[Collected data entries]
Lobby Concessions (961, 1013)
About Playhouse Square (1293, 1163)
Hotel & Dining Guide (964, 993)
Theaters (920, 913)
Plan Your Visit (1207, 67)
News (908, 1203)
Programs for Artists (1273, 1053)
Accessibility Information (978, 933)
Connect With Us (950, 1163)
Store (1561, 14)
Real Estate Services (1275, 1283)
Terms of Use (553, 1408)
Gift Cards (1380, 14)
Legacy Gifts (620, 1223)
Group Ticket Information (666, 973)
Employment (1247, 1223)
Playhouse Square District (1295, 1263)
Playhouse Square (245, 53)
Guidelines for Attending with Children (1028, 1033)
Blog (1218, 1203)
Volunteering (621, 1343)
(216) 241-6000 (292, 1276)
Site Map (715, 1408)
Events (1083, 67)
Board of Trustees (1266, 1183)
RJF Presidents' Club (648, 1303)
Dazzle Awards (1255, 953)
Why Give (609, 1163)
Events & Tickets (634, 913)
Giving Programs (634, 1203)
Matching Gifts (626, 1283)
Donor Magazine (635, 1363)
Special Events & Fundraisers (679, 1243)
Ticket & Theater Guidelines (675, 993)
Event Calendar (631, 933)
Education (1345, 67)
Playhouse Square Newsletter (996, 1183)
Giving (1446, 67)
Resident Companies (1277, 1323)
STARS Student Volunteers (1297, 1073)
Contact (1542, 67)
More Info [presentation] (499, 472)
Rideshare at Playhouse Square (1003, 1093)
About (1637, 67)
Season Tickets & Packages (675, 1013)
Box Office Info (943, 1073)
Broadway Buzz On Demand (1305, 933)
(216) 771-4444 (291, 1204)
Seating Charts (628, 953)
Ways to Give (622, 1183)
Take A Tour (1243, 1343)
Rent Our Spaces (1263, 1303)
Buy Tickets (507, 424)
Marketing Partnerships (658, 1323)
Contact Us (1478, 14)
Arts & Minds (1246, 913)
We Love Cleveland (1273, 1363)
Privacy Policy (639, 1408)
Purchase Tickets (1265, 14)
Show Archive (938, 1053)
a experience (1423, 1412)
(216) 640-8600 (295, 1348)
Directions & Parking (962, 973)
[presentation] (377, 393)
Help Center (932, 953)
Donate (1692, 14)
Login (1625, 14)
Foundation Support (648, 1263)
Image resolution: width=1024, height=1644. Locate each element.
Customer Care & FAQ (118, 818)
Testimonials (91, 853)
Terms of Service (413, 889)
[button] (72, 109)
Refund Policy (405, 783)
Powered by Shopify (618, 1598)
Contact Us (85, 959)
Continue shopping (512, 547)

> Work order: With the string "Guidelines" as the key, filter the data above and show the lines that match.

> Your response:
Guidelines for Attending with Children (1028, 1033)
Ticket & Theater Guidelines (675, 993)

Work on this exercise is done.